Your instructions →
Rewrite the part that opens with the line containing "Identify the location" and closes with the line containing "(338, 271).", changing "width and height" to "dimensions" and keeping all else the same.

Input →
++++++++++

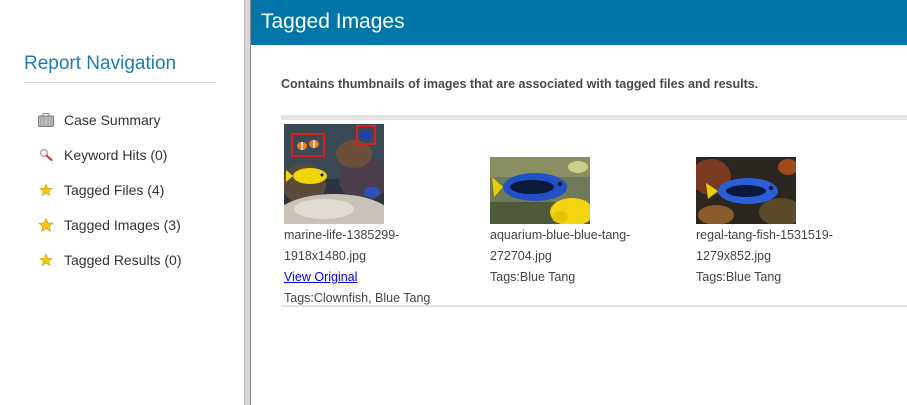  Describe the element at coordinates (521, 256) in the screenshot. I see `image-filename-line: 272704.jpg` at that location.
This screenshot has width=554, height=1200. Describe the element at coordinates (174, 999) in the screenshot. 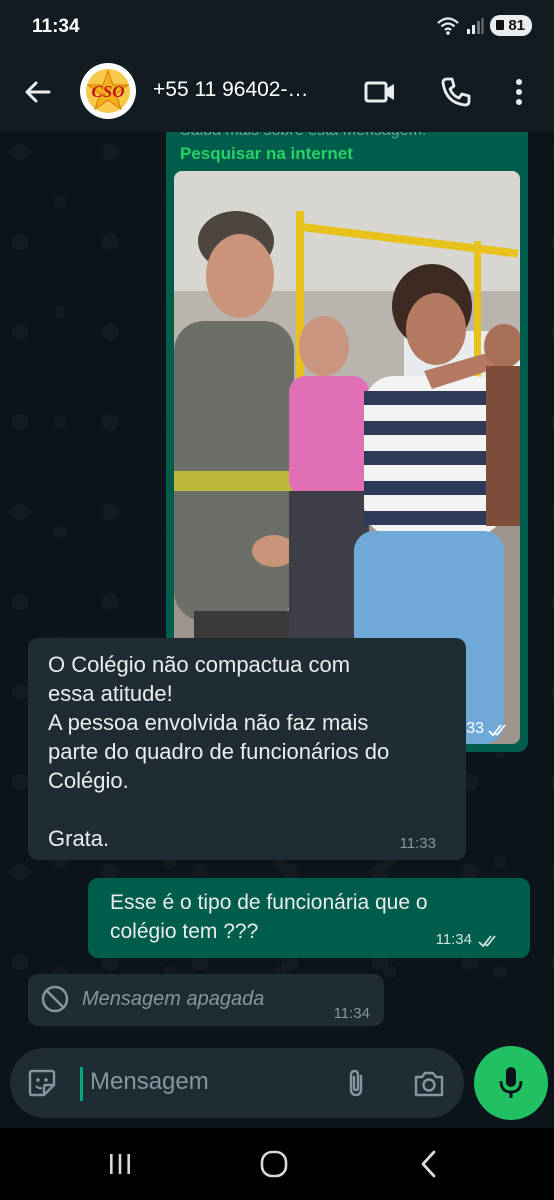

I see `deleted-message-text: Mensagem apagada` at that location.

++++++++++

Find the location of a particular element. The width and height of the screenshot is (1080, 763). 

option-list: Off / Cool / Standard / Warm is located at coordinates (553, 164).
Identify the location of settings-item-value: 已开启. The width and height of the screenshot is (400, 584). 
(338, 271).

++++++++++

Response area →
Identify the location of settings-item-value: 已开启. The dimensions of the screenshot is (400, 584). 
(338, 271).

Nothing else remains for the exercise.